Cellulose nanocrystals (CNCs) and cellulose nanofibrils (CNFs) are of great interest to researchers due to their outstanding properties and wide application potentials. However, green and sustainable production of CNCs and CNFs is still challenging. In this work, the integrated and sustainable production of functional CNCs and CNFs was achieved by formic acids (FA) hydrolysis. Kinetic study for FA hydrolysis of cellulosic pulp was performed to investigate the hydrolysis mechanism. FA concentration of 80–98 wt %, reaction temperature of 70–100 °C, and reaction duration up to 24 h were employed to capture the feature of the coexistence of a diversity of reaction products, i.e., CNCs, cellulose solid residue (CSR), cellulose formate (CF), xylose, glucose, and furfural. The separated CSR was further fibrillated to CNFs by homogenization. It was found that the yield, morphology, crystallinity, thermal stability, and degree of esterification of CNCs and CNFs were significantly affected by hydrolysis conditions (particularly for acid concentration).

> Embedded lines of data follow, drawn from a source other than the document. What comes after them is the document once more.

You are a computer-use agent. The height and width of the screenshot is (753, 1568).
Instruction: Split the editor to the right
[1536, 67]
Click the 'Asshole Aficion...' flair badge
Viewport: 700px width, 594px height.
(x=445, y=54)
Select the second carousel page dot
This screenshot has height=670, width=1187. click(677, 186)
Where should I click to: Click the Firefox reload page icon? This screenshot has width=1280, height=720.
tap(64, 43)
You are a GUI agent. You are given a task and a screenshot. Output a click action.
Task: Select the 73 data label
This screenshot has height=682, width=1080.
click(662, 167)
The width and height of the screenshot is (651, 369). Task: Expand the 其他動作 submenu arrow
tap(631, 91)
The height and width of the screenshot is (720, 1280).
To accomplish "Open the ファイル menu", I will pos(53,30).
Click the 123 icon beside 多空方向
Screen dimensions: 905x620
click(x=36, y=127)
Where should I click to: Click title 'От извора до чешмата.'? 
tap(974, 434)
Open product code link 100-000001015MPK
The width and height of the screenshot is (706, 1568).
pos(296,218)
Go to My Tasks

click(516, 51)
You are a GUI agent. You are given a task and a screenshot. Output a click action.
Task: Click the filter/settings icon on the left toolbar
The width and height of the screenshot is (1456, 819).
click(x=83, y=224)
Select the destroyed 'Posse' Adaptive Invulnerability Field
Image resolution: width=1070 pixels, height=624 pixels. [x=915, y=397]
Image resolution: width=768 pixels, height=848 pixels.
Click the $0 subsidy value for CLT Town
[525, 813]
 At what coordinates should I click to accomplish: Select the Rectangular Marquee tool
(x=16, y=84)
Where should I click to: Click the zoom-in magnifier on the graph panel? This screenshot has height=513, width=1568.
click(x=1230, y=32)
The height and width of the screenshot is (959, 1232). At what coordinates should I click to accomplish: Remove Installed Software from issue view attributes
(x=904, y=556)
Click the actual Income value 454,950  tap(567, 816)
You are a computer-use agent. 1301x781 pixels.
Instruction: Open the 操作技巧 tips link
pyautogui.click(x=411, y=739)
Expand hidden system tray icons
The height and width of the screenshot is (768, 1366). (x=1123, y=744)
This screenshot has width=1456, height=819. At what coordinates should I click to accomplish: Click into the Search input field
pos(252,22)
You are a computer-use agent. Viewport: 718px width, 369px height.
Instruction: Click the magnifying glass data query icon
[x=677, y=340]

Detailed characterization indicated that the as-prepared CNCs exhibited high thermal stability (maximal weight loss temperature of 375 °C) and high crystallinity index of 79%. Both the resultant CNCs and CNFs showed good dispersibility in dimethylacetamide due to the introduction of ester groups on cellulose surface during FA hydrolysis. More interestingly, the regenerated CF was also a kind of functional CNFs with more ester groups. These ester groups would enable the CNCs/CNFs to be potentially used in polymeric materials due to the hydrophobic surface. Therefore, this study provided fundamental knowledge for the sustainable and integrated production of thermally stable and functional CNCs and CNFs with tailored characteristics.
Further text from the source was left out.